DOCUMENT EXTRACT
The most common source of seismic noise is from the actions of human beings at or near the surface of the Earth. This is often referred to as “cultural noise” and originates primarily from the coupling of traffic and machinery energy into the earth. Cultural noise propagates mainly as high-frequency surface waves (>1-10Hz,1-0.1s) that attenuate within several kilometers in distance and depth. For this reason cultural noise will generally be significantly reduced in boreholes, deep caves and tunnels. Cultural noise shows very strong diurnal variations and has characteristic frequencies depending on the source of the disturbance.

HLID - automobile traffic along a dirt road only 20 meters from station HLID creates a 20-30dB increase in power at about 0.1 sec period (10Hz). This type of cultural noise is observable in the PDFs as a region of low probability at high frequencies (1-10Hz, 0.1-1s).

ANMO - Borehole station in Albuquerque NM, with very low noise levels. For periods >1s the minimum closely tracks the Peterson LNM.

DWPF - Borehole station at Disney World Florida. Cultural noise levels are high due to human activity and microseism are high due to proximity to the Atlantic ocean.

ISCO - Abandoned mine tunnel station in Idaho Springs CO. Noise levels are low with minimal variations in cultural noise and microseisms.

YOUR INSTRUCTIONS
Copy the passage on cultural seismic noise word for word, in full.

GIVEN INFORMATION
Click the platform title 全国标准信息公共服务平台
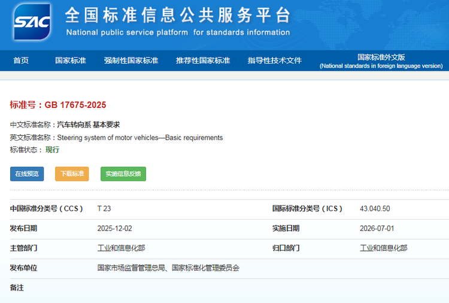This screenshot has height=303, width=449. 178,15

EXERCISE ANSWER
The most common source of seismic noise is from the actions of human beings at or near the surface of the Earth. This is often referred to as “cultural noise” and originates primarily from the coupling of traffic and machinery energy into the earth. Cultural noise propagates mainly as high-frequency surface waves (>1-10Hz,1-0.1s) that attenuate within several kilometers in distance and depth. For this reason cultural noise will generally be significantly reduced in boreholes, deep caves and tunnels. Cultural noise shows very strong diurnal variations and has characteristic frequencies depending on the source of the disturbance.

HLID - automobile traffic along a dirt road only 20 meters from station HLID creates a 20-30dB increase in power at about 0.1 sec period (10Hz). This type of cultural noise is observable in the PDFs as a region of low probability at high frequencies (1-10Hz, 0.1-1s).

ANMO - Borehole station in Albuquerque NM, with very low noise levels. For periods >1s the minimum closely tracks the Peterson LNM.

DWPF - Borehole station at Disney World Florida. Cultural noise levels are high due to human activity and microseism are high due to proximity to the Atlantic ocean.

ISCO - Abandoned mine tunnel station in Idaho Springs CO. Noise levels are low with minimal variations in cultural noise and microseisms.